Simple Application Server supports network isolation based on methods such as virtual private clouds (VPCs) and firewalls, thereby significantly enhancing the security of resource access.
VPC-based network isolation
Simple Application Server is integrated with Alibaba Cloud VPC. By default, simple application servers under the same account and region are assigned to the same VPC to facilitate communication. Take note that Elastic Compute Service (ECS) instances and ApsaraDB services utilizing the identical VPC cannot establish direct connections with these servers, despite being part of the same network infrastructure. For example, simple application servers cannot directly communicate with ApsaraDB RDS instances that reside within the same VPC.
To facilitate communication among ECS instances, ApsaraDB services, and simple application servers sharing the same VPC, you can enable the service interconnectivity feature. For more information, see Manage service interconnection.
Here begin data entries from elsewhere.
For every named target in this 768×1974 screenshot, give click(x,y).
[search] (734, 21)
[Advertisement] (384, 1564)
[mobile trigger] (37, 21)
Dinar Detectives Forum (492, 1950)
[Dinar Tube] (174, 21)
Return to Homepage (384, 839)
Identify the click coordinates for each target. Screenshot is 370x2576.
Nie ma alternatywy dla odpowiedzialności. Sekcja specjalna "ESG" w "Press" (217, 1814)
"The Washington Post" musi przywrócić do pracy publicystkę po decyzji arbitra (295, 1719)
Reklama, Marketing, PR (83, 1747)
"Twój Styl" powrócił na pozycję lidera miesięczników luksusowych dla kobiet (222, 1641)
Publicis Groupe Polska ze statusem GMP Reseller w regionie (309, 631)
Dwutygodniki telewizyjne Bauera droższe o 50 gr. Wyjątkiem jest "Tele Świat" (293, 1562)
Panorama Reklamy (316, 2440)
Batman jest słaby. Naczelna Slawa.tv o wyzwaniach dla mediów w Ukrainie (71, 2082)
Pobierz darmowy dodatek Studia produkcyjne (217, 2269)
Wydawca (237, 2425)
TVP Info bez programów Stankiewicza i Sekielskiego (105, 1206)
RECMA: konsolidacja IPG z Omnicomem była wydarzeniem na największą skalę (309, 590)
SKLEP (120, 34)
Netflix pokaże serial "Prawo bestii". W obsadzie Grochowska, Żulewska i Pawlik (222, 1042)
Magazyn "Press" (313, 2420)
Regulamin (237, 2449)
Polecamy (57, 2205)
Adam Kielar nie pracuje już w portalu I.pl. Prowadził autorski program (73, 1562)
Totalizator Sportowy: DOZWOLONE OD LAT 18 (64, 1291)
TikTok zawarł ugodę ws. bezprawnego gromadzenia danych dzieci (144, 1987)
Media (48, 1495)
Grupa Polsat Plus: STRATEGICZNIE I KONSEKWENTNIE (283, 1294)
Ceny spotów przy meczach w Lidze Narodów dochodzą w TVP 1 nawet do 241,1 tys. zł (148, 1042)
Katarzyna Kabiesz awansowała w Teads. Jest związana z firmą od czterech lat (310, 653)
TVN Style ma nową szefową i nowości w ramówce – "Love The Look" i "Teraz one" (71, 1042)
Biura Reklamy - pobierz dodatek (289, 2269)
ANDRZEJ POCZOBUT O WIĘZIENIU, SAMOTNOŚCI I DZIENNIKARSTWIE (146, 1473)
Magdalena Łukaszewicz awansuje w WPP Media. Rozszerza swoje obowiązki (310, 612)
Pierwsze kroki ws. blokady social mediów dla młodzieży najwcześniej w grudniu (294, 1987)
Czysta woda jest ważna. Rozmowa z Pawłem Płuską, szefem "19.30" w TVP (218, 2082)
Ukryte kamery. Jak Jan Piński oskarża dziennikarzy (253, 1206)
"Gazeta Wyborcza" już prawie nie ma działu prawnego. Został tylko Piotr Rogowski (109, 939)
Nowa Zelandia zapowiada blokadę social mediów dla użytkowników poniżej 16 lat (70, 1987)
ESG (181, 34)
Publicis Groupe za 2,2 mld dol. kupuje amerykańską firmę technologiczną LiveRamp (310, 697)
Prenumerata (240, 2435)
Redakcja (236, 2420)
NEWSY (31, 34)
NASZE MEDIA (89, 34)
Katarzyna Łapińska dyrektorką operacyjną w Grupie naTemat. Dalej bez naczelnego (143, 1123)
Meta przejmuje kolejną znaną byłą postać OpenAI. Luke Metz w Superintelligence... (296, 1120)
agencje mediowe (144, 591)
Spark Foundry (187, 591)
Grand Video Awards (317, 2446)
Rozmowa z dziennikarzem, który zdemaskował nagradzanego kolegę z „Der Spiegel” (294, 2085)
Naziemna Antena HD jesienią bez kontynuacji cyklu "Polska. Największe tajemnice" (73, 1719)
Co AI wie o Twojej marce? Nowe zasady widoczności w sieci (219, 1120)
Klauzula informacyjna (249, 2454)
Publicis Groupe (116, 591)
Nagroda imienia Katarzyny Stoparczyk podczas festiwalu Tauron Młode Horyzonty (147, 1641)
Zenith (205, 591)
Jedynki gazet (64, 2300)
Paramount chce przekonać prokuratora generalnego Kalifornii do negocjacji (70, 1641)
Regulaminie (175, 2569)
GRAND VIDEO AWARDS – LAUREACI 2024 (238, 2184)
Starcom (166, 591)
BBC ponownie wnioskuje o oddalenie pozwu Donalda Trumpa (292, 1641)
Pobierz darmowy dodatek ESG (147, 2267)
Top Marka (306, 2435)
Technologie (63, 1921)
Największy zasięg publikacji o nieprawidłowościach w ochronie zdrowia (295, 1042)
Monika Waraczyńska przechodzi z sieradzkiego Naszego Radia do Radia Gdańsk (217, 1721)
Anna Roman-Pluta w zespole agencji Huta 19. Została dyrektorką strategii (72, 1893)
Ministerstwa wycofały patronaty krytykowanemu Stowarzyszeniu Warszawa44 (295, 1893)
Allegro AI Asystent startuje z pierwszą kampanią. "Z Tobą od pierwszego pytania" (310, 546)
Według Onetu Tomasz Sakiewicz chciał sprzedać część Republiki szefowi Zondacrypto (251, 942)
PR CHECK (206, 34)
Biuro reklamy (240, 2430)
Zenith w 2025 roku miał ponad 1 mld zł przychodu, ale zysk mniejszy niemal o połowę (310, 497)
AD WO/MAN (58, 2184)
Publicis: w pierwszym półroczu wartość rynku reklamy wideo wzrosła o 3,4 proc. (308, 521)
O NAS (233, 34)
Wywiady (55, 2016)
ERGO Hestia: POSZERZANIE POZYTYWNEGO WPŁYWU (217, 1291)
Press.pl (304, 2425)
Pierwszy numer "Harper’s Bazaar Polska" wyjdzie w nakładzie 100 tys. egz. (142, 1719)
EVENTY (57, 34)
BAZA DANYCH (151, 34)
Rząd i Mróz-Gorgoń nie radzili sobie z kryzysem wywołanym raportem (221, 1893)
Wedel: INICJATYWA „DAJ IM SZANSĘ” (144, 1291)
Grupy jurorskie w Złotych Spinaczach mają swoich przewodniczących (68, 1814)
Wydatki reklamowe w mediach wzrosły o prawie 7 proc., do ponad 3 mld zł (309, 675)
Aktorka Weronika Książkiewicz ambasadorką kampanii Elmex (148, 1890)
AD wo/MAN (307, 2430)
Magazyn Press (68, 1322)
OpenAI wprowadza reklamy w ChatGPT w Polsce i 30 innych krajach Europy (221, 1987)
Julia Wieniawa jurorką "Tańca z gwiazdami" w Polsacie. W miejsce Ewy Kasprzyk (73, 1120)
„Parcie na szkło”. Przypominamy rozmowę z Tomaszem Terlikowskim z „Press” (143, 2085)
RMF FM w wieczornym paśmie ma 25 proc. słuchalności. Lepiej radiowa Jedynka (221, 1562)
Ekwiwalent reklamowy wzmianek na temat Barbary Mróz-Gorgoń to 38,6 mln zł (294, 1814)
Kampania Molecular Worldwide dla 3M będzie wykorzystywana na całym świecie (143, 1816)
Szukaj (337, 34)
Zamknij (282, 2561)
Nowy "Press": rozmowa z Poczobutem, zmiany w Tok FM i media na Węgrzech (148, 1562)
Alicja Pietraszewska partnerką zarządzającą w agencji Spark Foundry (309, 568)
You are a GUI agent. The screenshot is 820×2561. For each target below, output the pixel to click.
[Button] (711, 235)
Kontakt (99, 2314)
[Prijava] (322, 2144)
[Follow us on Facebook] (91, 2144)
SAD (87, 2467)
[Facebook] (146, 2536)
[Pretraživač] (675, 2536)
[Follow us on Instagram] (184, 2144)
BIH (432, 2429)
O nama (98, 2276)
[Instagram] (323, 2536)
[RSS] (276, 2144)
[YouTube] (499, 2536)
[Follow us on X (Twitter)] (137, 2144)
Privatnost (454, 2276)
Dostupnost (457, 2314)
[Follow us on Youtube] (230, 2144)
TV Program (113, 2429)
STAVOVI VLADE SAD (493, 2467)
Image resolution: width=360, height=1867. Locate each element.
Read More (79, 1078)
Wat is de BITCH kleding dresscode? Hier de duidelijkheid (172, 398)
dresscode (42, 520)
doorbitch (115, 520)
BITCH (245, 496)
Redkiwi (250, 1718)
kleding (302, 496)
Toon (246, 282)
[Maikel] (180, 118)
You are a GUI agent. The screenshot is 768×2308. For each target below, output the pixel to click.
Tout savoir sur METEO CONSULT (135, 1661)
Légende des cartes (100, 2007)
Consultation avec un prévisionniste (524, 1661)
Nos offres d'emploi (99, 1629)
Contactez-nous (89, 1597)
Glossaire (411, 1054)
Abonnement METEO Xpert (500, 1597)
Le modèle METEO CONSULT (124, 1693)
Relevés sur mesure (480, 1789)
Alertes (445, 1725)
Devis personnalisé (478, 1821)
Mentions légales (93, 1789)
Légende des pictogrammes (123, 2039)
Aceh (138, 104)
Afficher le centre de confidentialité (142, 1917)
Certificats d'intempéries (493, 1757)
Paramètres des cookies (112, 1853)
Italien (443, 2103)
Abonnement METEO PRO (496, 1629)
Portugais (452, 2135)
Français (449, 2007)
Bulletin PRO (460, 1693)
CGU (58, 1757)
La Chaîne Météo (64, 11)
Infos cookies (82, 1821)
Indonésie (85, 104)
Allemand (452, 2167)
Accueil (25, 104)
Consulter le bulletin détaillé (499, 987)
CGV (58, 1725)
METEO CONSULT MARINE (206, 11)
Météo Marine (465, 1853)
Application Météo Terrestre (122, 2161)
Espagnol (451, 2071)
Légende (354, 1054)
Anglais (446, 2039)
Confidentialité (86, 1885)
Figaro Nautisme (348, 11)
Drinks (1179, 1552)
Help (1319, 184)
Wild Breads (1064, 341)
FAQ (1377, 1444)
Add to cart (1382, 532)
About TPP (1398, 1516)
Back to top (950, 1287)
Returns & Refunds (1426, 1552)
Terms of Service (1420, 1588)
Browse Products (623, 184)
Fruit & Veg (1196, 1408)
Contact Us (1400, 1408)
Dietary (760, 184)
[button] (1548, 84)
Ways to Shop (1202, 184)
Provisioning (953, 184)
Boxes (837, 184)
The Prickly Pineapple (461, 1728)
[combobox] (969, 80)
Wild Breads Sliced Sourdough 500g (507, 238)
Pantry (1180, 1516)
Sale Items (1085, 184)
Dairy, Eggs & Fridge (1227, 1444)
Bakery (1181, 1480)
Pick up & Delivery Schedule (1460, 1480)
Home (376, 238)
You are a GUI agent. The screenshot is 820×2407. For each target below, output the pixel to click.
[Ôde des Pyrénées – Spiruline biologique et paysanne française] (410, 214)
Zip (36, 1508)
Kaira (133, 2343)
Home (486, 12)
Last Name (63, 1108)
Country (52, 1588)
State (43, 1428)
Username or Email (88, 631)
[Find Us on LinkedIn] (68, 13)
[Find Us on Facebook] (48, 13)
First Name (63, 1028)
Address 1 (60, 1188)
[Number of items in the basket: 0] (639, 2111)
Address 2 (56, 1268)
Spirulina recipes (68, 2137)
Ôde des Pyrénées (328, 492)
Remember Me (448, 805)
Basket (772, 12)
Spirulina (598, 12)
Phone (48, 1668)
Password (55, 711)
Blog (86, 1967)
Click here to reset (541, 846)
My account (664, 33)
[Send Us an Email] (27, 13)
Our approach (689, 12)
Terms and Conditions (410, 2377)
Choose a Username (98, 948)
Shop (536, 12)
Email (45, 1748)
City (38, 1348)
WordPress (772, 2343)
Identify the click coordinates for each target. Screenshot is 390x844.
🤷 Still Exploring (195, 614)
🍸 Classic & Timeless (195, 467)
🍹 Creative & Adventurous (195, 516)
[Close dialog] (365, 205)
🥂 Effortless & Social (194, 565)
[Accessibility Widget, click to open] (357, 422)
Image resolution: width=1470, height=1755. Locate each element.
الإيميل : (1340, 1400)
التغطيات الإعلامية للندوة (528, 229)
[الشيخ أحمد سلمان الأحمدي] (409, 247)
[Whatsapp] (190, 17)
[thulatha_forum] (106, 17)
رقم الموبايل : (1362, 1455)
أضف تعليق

Firewall-based attack blocking
Simple Application Server integrates a robust firewall system and employs advanced intrusion detection technologies to scrutinize and filter network traffic. This proactive approach enables early detection and effective blocking of potential security threats, ensuring system safety from the outset. By default, the system permits network traffic exclusively over ports 22, 80, and 443, with all other ports disabled for enhanced security. You have the flexibility to enable additional ports as needed. For more information, see Manage the firewall of a simple application server.
A firewall controls only the inbound traffic of a simple application server. All outbound traffic of a simple application server is allowed by default.
Inbound traffic: the traffic generated when data is transmitted to a simple application server over the Internet or a VPC.
Outbound traffic: the traffic generated when data is transmitted from a simple application server over the Internet or a VPC.